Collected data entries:
● ● ● ● ●

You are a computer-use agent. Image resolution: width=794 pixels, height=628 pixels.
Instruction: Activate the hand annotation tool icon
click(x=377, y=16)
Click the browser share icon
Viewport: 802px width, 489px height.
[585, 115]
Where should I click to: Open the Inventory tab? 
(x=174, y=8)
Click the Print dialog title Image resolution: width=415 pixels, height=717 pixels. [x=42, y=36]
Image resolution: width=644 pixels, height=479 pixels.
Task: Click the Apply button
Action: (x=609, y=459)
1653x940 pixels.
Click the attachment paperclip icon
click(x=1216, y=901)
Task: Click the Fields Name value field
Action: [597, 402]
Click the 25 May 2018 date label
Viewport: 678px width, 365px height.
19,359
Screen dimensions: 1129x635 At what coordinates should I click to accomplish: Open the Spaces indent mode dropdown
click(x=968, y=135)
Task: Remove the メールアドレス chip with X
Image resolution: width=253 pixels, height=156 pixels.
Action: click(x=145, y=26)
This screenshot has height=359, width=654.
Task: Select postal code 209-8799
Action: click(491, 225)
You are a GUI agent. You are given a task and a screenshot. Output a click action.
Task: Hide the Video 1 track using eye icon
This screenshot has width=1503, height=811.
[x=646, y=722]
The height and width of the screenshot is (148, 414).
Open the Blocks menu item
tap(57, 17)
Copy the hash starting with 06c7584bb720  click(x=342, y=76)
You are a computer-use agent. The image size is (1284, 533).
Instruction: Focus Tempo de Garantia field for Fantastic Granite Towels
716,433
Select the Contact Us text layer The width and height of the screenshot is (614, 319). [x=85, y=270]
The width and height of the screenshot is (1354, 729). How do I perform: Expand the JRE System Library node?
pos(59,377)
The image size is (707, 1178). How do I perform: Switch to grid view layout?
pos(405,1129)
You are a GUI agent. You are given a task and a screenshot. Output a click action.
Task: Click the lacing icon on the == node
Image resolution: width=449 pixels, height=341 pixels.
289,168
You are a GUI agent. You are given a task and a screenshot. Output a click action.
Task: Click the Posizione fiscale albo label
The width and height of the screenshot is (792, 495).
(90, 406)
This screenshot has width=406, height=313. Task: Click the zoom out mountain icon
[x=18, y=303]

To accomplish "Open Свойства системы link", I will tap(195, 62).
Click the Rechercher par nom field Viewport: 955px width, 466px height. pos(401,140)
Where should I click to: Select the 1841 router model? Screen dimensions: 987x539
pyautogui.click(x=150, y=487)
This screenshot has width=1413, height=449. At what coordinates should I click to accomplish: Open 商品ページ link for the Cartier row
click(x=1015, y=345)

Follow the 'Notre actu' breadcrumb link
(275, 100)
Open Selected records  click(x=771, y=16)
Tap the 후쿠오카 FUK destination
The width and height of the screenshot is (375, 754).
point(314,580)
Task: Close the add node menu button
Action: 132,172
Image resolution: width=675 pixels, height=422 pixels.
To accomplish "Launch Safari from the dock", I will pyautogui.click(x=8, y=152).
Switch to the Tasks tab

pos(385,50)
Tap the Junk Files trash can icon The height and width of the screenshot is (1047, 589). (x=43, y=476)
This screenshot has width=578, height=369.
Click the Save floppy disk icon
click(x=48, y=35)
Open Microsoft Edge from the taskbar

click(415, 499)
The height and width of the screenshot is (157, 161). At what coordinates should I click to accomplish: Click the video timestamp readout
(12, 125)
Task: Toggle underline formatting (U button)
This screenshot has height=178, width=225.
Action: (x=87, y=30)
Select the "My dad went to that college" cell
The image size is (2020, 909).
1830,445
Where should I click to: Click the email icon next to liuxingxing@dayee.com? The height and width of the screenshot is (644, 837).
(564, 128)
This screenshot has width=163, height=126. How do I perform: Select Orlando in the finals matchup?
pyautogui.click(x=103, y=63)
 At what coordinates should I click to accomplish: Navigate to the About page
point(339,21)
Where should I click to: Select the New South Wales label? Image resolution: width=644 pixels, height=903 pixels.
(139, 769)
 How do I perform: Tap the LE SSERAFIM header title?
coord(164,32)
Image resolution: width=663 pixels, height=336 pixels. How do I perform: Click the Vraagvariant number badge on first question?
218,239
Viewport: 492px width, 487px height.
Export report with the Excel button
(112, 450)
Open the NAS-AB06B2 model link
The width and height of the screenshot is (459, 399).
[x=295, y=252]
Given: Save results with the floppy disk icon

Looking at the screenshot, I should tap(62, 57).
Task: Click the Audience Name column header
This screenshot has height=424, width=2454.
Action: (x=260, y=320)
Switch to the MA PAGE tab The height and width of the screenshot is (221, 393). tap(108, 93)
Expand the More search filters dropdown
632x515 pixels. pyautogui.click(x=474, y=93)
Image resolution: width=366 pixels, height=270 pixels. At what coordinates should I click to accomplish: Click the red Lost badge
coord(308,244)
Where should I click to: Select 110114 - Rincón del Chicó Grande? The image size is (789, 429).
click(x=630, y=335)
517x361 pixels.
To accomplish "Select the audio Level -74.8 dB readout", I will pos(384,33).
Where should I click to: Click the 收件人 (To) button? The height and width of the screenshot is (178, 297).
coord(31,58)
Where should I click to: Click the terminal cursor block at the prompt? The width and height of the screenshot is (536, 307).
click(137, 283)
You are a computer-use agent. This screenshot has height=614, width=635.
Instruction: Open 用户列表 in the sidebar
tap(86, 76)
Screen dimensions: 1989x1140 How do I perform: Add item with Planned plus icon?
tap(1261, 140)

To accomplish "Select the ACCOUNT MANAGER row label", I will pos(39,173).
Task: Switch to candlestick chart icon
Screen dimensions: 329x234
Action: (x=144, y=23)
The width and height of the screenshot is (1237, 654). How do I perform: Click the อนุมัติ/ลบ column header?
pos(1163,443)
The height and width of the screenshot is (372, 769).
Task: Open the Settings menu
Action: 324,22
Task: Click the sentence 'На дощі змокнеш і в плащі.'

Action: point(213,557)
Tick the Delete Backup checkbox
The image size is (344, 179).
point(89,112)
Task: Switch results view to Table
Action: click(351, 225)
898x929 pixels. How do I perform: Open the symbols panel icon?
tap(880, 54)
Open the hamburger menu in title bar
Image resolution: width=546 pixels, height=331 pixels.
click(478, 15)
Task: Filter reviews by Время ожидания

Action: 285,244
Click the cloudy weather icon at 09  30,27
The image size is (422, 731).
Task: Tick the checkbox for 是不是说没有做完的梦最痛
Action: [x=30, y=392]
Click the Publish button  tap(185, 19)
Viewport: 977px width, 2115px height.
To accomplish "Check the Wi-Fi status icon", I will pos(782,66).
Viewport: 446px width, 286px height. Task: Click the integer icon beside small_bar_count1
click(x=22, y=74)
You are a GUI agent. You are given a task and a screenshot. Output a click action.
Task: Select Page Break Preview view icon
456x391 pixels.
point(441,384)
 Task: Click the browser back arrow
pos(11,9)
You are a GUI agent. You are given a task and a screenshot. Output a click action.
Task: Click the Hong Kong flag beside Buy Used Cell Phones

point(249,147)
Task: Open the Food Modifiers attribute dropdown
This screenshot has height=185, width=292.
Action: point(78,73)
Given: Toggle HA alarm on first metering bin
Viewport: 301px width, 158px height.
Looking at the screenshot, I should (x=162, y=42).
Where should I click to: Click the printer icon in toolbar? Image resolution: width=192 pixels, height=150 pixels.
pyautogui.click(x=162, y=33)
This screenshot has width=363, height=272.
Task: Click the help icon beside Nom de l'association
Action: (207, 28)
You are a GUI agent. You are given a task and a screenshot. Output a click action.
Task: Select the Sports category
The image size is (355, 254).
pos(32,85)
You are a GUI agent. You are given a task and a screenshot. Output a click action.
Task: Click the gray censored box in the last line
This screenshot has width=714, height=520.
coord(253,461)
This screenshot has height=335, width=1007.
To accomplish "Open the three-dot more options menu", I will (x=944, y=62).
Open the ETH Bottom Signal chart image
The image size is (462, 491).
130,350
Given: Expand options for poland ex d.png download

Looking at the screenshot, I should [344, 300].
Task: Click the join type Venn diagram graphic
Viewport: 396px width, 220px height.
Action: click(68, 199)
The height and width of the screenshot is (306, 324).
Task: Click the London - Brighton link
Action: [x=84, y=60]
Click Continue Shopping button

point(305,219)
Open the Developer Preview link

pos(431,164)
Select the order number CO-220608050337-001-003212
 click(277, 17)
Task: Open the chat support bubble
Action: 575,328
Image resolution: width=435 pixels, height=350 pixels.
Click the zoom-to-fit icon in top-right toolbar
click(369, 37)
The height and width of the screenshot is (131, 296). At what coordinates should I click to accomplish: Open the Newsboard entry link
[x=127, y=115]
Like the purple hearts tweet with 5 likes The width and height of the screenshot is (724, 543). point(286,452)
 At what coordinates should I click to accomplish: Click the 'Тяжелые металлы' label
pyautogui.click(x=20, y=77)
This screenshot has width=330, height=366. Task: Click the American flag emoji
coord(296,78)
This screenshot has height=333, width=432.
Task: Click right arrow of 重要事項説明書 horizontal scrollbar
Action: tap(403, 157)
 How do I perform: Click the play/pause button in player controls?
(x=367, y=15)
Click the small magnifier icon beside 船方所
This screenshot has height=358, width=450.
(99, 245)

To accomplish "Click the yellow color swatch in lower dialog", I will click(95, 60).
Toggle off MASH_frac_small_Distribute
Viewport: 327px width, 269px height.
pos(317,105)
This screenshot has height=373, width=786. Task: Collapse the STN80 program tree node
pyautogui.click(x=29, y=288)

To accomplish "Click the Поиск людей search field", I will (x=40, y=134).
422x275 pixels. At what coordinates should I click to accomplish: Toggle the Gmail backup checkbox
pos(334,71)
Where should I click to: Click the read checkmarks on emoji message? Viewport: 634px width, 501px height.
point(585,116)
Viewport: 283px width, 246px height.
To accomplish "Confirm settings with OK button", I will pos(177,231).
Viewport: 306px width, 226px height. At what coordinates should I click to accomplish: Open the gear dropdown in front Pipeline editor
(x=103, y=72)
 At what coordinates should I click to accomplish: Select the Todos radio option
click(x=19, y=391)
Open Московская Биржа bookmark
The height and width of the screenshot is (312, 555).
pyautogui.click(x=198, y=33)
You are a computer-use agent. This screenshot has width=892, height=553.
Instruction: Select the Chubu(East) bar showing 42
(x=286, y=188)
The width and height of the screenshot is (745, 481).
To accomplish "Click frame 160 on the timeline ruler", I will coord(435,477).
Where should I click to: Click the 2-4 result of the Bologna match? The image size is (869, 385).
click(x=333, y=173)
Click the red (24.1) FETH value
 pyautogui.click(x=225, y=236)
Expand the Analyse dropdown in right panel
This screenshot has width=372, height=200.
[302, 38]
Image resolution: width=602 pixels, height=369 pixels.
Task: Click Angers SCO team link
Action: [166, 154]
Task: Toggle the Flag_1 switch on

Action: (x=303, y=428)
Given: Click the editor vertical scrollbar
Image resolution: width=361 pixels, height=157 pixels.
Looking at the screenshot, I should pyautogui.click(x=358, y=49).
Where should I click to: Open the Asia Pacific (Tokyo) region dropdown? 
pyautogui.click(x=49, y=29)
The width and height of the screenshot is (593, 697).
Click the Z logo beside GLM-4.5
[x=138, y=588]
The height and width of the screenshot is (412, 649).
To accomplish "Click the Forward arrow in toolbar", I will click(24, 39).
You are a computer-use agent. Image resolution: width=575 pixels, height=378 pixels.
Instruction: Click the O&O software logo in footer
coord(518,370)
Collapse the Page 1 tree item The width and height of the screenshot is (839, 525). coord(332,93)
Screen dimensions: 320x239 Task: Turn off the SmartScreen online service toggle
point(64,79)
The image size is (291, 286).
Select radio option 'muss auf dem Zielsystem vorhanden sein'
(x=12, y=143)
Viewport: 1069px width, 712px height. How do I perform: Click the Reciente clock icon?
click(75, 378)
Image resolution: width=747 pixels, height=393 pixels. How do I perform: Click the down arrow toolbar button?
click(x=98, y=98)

● ● ● ● ●

Task goal:
In the lines above, locate the string "computer". Copy every line where it occurs.

Output of the task:
You are a computer-use agent. Image resolution: width=794 pixels, height=628 pixels.
You are a computer-use agent. The image size is (1284, 533).
You are a computer-use agent. This screenshot has height=614, width=635.
You are a computer-use agent. This screenshot has width=892, height=553.
You are a computer-use agent. Image resolution: width=575 pixels, height=378 pixels.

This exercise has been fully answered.